In some stadiums such as Petco Park and the KeyBank Center, the organist is placed in a public area where spectators can talk to them; in others, such as TD Garden, the organist is six stories above the stands and communicates with the public primarily over social media.

==Stadium repertoire==
While each organist has their own style and particular specialties, some aspects of the work are fairly consistent from musician to musician.

- National anthem
- Walk-on music – often chosen by a player or their family
- Charges – short musical pieces that foreshadow something happening in the game
- Clappers – music or melodies that get fans excited
- 7th-Inning Stretch – music played between halves of the seventh inning in baseball, often "Take Me Out to the Ball Game" or other team traditions
- Musical puns – music where the lyrics or title of the song being played are a commentary on the action or person on the field. This can occasionally backfire; in 1985, organist Wilbur Snapp played "Three Blind Mice" after a controversial call by an umpire and was ejected from the game. The same thing happened to organist intern Derek Dye in 2012.

==Decline and revival==
By 2005 the tradition of live organists playing in stadiums was waning after longtime organists retired and were replaced with pre-recorded music. Many claim the popularity of video scoreboards, which began being used in the 1980s, was employed instead to capture fans' interest. Games with live organists began to be called "throwback" days.

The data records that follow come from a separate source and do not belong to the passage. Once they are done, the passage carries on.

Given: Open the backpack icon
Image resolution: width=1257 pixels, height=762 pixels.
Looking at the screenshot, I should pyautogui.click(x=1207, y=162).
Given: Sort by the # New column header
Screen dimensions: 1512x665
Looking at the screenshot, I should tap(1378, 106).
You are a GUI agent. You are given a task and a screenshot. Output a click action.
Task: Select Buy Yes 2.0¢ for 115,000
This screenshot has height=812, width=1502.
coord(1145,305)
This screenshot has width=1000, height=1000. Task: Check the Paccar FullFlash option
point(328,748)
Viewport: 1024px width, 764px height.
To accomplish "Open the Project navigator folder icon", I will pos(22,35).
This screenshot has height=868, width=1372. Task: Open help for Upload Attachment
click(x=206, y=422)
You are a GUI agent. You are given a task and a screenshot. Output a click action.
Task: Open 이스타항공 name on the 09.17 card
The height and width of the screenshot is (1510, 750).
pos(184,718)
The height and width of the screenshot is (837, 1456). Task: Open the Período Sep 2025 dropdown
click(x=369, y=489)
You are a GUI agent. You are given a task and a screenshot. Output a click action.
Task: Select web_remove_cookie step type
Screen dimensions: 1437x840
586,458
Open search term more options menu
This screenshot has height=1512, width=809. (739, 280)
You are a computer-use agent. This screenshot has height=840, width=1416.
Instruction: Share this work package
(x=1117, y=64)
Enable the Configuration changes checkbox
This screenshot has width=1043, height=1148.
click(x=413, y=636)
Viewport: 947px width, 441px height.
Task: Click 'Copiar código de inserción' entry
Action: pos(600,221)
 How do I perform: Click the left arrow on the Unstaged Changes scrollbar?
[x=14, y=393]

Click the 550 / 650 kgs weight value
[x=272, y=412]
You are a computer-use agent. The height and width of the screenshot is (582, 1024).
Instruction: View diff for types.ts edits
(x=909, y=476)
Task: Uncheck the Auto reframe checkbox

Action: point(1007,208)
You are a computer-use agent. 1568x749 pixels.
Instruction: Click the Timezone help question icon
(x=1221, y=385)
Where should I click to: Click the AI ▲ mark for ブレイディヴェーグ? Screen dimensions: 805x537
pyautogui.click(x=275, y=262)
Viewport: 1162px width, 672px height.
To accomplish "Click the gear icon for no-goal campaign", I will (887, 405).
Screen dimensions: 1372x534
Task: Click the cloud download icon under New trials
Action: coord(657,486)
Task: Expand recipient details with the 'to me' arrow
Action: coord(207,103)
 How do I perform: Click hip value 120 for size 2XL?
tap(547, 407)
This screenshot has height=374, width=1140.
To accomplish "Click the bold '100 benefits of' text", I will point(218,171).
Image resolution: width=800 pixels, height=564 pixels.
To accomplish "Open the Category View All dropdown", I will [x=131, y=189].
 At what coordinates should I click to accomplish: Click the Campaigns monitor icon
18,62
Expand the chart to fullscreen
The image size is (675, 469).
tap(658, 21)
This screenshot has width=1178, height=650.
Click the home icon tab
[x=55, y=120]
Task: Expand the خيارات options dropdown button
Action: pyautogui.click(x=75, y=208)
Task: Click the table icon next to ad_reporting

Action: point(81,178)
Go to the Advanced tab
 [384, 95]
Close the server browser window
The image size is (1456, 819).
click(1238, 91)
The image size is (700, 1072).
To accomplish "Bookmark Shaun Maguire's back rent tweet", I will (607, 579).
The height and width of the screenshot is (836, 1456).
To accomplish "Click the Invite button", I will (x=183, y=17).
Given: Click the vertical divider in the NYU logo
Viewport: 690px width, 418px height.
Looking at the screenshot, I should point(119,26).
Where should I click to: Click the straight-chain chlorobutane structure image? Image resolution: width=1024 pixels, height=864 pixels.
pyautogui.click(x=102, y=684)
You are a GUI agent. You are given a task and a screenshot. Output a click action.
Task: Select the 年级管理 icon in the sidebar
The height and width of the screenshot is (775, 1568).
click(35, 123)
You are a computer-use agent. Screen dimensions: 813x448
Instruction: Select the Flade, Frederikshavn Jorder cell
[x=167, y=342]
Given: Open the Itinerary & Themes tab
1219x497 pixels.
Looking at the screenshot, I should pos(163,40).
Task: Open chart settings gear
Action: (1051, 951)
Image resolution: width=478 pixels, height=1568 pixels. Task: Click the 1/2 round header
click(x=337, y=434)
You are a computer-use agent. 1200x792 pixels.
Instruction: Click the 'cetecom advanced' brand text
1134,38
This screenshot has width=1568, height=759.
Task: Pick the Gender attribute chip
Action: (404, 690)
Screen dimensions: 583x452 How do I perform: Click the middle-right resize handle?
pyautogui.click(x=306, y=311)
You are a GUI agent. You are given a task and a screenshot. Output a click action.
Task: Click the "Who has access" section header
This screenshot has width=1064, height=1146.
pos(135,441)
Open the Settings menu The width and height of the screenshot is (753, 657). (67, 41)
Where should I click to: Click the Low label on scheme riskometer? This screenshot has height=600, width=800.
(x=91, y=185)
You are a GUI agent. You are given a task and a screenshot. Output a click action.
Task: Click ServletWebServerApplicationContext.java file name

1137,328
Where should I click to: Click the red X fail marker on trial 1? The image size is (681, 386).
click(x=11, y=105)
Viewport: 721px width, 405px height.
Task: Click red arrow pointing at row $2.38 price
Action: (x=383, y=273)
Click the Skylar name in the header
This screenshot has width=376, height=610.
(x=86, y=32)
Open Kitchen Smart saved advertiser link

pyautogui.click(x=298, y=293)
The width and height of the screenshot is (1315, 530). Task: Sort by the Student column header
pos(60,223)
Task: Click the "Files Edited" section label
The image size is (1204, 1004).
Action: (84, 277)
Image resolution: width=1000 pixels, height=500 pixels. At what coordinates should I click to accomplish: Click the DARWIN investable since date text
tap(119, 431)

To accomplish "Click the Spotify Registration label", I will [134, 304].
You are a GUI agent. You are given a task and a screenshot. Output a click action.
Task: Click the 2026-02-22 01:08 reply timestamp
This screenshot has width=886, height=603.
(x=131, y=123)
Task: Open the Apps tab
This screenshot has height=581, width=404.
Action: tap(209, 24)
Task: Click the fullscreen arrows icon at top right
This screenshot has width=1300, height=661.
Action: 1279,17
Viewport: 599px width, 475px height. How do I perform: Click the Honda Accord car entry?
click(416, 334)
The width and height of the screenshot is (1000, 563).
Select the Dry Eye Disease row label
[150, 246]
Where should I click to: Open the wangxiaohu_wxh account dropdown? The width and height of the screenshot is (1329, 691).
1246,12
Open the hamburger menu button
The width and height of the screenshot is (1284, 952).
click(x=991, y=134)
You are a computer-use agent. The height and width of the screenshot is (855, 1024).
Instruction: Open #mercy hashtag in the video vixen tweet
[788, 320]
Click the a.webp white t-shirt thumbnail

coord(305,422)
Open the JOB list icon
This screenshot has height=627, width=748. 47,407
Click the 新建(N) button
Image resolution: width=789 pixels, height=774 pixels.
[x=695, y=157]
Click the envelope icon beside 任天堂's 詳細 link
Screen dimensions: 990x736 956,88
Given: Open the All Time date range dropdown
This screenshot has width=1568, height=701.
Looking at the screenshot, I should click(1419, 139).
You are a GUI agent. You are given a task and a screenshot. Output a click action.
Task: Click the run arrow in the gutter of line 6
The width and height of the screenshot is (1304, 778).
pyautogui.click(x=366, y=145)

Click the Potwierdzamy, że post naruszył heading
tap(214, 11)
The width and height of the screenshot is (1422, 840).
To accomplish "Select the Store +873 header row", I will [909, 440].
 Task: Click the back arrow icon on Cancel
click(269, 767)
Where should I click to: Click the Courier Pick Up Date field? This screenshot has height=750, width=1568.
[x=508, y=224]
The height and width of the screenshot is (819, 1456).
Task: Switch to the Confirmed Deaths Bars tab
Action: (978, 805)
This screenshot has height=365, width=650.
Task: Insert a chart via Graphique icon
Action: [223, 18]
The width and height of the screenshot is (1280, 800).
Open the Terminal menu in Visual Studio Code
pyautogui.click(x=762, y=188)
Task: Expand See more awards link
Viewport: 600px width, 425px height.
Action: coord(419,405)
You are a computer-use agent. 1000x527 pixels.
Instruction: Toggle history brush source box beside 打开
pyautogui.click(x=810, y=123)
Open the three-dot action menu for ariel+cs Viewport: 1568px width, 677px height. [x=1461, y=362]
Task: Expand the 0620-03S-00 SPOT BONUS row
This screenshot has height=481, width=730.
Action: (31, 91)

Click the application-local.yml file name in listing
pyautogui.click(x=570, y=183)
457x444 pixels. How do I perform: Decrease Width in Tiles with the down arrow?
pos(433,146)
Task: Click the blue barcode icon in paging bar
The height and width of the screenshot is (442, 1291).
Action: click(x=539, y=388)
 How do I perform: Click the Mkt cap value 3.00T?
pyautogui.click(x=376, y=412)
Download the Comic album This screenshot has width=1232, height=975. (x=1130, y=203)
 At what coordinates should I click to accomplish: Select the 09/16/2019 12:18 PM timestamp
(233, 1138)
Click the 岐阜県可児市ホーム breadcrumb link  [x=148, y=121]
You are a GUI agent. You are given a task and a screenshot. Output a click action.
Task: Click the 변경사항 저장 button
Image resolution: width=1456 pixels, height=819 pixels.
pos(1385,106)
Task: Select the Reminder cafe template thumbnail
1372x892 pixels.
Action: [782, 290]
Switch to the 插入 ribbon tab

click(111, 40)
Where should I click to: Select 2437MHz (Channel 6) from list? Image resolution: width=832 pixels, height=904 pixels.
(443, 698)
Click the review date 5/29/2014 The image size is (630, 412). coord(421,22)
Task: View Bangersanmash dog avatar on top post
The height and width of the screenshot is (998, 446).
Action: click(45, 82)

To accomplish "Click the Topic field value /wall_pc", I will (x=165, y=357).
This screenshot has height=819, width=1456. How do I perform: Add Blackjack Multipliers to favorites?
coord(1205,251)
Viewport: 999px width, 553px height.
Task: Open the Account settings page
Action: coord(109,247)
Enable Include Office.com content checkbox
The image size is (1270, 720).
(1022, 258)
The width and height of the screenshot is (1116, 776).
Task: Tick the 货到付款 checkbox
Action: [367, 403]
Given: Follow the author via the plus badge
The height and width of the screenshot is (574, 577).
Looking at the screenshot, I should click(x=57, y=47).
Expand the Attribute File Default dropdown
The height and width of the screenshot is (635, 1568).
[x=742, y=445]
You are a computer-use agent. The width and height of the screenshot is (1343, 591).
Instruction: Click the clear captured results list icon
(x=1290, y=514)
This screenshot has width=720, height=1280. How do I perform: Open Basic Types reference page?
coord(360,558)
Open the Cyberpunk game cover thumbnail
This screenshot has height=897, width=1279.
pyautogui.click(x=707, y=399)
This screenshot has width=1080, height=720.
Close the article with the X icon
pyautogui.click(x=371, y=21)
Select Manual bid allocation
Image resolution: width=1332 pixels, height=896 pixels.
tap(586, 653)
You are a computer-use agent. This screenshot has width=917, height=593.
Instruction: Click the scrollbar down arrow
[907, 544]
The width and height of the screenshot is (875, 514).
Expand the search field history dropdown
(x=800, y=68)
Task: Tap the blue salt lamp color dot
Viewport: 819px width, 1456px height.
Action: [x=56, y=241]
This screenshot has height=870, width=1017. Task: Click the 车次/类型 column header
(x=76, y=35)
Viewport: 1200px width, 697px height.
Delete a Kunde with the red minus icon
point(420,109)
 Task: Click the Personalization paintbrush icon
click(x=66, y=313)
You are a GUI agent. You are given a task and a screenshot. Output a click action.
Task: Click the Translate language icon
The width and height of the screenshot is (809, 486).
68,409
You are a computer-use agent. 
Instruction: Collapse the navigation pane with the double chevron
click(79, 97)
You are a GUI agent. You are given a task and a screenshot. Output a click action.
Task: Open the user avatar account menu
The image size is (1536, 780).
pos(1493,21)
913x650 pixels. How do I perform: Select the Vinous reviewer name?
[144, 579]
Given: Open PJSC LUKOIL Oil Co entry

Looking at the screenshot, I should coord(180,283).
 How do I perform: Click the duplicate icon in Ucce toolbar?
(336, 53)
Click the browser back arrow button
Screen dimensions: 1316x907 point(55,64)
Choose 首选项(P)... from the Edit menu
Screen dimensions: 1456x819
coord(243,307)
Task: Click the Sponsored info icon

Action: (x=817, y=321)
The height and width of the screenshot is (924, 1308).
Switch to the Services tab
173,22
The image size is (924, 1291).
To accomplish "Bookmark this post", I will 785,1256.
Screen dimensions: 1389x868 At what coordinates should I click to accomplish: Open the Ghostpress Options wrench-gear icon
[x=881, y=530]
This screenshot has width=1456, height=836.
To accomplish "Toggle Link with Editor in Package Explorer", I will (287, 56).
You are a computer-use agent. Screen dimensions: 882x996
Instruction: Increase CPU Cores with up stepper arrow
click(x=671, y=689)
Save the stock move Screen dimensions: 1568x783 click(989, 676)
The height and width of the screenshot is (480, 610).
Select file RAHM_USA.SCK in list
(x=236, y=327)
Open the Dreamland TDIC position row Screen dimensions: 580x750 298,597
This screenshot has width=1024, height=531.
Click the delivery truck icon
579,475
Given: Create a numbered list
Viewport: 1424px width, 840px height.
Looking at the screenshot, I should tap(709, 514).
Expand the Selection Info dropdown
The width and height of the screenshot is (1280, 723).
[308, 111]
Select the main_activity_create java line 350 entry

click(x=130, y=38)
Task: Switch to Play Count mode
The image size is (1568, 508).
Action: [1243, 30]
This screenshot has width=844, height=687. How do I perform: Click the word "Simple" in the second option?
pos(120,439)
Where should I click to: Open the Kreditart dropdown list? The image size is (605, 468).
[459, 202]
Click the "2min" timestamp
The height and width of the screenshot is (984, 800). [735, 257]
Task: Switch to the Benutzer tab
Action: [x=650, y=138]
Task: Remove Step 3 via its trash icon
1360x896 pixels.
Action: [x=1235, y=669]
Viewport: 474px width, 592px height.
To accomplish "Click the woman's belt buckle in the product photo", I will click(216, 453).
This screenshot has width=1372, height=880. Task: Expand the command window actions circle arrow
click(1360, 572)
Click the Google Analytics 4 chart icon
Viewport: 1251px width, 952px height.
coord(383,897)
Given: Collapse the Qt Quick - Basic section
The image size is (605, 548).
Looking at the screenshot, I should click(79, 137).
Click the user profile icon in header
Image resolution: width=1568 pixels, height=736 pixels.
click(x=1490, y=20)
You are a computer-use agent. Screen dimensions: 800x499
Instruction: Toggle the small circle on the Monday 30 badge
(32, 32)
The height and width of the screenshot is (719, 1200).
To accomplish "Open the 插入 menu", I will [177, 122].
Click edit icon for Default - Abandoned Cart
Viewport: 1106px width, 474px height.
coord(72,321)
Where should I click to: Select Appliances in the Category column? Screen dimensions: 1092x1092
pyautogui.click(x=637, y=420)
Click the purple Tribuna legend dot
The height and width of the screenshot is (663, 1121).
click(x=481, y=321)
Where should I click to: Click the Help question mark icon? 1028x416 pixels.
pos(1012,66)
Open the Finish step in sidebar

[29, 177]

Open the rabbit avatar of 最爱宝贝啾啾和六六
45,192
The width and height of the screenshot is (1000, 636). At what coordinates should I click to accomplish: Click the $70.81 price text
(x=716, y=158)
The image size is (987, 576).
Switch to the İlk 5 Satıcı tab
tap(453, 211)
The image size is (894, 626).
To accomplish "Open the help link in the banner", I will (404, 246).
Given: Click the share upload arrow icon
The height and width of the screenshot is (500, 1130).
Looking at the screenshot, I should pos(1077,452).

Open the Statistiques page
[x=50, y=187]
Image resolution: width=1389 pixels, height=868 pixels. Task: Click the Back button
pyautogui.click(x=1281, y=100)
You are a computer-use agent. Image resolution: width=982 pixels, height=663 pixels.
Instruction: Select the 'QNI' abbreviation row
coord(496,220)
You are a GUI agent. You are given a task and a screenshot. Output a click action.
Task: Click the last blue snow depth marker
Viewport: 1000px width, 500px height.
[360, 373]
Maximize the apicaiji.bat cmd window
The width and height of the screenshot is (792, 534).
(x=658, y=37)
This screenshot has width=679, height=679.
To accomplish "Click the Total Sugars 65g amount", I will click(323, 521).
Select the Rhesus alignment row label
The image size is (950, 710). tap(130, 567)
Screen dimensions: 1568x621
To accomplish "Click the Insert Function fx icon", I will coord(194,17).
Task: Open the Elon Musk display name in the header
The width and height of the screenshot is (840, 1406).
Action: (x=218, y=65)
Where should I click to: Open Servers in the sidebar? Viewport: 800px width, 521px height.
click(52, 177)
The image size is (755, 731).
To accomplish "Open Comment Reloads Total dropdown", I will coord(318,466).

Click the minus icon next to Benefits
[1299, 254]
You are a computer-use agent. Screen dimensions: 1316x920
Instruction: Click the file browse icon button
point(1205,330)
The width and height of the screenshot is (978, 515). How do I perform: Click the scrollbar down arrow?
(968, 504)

However, the tradition has been making a comeback. Tabitha Barattini of the Miami Marlins was a recent hire in 2014. Barratini is a classically trained pianist who was advised by a professor to also learn the organ because there were more employment opportunities. Dustin Tatro began working as an organist for the Texas Rangers in 2020 after they had not had a live organist since 2001. The Detroit Red Wings brought back a live organist in 2009 after not having one since the mid-1980s.

Many college sports teams now use live organ music—either directly played through an organ or a portable keyboard with organ function—to entertain fans before and after the game, and during lulls in game play such as during pitching changes.

Stadium organists are considered part of the sports team's "family" and when the team wins a championship, many organists such as Josh Kantor, Ron Poster, and Eddie Layton have been given championship rings.